Provided passage
start

Young has tested the bug in three environments and found that the location corresponded to the correct street address each time. In an attack example, the individual targeted needs to open and remain on a webpage for approximately a minute while connected to the same network as their Google device. While this is happening, the Wi-Fi network is scanned and any connected Google devices are revealed, along with their specific location data.
Assume data is accessible to adversaries
While it may be arduous for bad actors to pull a malicious attack off using these methods, it does mean that it is difficult to now view home networks as ‘trusted’ by default. Young did add, though, that people should “assume that any data accessible on the local network without credentials is also accessible to hostile adversaries”.
Google is set to debut a fix for the bug in the middle of July. There is a risk that phishing campaigns could use the bug to add gravitas to their strategies – by having a victim’s home address in an email, it may make them more likely to believe links within to be both official and benign.
Not just Google devices with this issue
Young noted that the issues he found are not solely applicable to Google devices. “Over the years that I’ve been auditing embedded devices, it is not the first time that I’ve seen a device supplying Wi-Fi survey data or other unique device details like serial numbers. Smart TVs, for example, commonly identify themselves with a unique screen ID as part of the DIAL protocol used to support Cast-like functionality.”
He recommends looking at segmenting your home networks; for example, having one network as your main home hub and another for connected devices. A simple way of doing this is adding another router on the network designated specifically for connected devices. Enabling DNS rebind protection is also recommended.

end

Records provided

start

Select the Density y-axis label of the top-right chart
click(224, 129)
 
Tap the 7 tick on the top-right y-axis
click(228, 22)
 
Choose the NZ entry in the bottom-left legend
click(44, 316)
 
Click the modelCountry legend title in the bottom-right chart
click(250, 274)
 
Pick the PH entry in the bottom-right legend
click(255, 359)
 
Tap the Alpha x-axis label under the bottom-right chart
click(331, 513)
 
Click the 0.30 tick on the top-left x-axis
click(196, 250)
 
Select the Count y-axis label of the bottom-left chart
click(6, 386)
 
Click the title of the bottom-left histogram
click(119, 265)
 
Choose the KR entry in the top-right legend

end

Exercise task
What does Young suggest adding to the network as a simple way to segment a home network, according to the passage on the Google device location bug?

Result
Another router designated specifically for connected devices.